■ **WHAT IS NEEDED**: Look through the entries below and report every line that has "legend".

DATASET RECORDS: Begin

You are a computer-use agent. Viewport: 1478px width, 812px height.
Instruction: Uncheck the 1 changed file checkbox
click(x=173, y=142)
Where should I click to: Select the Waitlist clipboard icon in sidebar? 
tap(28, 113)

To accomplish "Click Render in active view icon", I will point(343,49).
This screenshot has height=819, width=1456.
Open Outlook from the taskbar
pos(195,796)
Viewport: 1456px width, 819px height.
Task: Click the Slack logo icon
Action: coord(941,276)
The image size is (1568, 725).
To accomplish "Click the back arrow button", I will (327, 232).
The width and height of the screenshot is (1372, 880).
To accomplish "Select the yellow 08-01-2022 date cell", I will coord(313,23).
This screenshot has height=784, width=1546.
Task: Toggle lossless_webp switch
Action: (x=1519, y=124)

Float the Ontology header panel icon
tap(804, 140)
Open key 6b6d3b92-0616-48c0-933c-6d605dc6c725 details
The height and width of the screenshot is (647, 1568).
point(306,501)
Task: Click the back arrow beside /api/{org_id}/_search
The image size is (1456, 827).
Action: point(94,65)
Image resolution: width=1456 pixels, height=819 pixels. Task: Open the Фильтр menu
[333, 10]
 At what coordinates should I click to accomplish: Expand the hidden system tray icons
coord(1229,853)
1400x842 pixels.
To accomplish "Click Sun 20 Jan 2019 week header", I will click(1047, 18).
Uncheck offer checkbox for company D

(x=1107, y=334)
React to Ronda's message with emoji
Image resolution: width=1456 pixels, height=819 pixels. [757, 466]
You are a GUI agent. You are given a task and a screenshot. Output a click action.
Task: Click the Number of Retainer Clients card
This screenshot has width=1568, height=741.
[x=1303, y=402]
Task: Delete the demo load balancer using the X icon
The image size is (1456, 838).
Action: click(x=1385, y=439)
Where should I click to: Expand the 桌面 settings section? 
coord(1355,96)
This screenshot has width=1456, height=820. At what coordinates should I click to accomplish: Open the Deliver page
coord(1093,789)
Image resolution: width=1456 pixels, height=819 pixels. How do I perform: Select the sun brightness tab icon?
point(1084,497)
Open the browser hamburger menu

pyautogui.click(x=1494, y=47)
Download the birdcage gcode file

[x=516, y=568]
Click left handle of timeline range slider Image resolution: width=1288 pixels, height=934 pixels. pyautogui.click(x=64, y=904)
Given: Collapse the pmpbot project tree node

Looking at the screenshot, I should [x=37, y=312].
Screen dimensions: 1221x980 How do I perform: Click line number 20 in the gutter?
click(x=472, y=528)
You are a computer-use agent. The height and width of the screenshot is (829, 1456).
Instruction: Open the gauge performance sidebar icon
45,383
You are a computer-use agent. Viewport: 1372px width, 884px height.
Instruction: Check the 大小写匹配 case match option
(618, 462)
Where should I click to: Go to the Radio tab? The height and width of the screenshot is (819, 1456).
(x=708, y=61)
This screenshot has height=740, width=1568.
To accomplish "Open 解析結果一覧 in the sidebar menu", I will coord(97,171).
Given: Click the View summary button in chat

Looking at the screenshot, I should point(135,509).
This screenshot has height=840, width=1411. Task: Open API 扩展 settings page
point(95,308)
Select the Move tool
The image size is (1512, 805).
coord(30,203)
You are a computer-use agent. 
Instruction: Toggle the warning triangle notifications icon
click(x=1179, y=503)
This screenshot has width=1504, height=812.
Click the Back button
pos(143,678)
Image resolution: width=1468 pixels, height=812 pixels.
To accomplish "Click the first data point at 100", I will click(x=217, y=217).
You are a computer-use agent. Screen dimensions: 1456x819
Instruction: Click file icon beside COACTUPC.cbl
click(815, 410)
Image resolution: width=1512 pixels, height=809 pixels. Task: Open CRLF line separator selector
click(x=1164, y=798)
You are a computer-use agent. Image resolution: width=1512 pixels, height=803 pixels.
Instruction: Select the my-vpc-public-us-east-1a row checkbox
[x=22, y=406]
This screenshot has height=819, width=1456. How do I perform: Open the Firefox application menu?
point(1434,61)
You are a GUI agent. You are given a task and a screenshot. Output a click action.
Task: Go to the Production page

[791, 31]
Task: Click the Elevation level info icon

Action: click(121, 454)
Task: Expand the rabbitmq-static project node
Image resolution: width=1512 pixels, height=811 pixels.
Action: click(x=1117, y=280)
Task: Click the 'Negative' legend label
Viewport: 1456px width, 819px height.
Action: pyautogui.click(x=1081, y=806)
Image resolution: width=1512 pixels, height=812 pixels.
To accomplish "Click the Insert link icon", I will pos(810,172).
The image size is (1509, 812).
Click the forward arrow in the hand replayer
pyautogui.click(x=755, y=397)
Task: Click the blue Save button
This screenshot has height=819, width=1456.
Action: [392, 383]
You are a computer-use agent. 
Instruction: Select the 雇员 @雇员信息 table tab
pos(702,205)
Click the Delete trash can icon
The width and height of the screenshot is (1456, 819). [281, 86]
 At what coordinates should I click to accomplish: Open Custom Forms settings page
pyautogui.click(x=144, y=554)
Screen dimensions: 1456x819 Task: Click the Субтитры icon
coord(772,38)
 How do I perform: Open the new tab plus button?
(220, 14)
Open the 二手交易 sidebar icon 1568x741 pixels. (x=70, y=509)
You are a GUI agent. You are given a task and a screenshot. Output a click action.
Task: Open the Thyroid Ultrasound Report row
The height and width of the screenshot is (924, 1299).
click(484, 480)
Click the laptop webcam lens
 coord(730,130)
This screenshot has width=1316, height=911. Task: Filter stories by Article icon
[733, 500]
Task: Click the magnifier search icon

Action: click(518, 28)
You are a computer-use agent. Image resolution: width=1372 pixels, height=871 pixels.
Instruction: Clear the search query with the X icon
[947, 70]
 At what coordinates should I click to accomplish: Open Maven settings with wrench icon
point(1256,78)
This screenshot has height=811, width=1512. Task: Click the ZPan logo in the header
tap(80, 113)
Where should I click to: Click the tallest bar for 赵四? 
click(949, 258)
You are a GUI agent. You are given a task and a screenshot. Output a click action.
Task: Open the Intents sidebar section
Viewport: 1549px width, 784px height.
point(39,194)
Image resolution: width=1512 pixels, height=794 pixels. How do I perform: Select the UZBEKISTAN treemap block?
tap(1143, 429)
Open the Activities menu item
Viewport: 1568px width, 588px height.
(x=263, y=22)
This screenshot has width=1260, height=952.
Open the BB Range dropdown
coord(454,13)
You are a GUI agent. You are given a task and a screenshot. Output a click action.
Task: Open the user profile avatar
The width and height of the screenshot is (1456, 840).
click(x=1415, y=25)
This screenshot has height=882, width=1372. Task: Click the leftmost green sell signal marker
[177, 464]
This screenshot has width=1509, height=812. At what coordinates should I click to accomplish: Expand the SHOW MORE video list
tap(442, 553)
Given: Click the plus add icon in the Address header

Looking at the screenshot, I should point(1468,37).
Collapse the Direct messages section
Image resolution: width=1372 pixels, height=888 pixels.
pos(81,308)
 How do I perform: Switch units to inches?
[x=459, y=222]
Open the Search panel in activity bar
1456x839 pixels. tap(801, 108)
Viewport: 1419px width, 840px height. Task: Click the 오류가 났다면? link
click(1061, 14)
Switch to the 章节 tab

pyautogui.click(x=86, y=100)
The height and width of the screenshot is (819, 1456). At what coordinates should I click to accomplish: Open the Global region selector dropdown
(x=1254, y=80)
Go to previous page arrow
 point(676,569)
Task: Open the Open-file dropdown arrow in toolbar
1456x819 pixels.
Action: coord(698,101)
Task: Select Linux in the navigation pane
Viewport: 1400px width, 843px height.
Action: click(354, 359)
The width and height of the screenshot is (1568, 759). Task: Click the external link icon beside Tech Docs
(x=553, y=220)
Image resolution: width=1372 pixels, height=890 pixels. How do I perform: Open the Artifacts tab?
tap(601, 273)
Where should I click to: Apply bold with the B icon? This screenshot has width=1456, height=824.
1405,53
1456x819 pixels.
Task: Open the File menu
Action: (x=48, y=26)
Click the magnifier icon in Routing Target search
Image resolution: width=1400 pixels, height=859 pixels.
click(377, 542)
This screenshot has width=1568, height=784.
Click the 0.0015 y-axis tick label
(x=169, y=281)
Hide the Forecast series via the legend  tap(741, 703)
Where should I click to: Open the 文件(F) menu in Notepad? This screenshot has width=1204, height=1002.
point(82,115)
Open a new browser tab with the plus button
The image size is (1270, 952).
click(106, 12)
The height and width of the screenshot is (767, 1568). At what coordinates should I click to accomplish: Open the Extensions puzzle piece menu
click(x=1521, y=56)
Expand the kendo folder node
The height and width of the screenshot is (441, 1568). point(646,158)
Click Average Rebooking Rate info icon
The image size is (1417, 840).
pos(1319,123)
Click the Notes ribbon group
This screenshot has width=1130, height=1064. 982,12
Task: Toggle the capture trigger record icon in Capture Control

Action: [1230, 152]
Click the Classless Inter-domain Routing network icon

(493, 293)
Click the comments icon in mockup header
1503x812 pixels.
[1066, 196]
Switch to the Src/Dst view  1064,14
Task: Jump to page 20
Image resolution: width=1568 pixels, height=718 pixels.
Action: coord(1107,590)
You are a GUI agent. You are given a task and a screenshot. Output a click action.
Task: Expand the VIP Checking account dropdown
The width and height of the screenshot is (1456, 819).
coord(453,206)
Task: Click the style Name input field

DATASET RECORDS: End

■ **YOUR RESPONSE**:
Task: Click the 'Negative' legend label
Hide the Forecast series via the legend  tap(741, 703)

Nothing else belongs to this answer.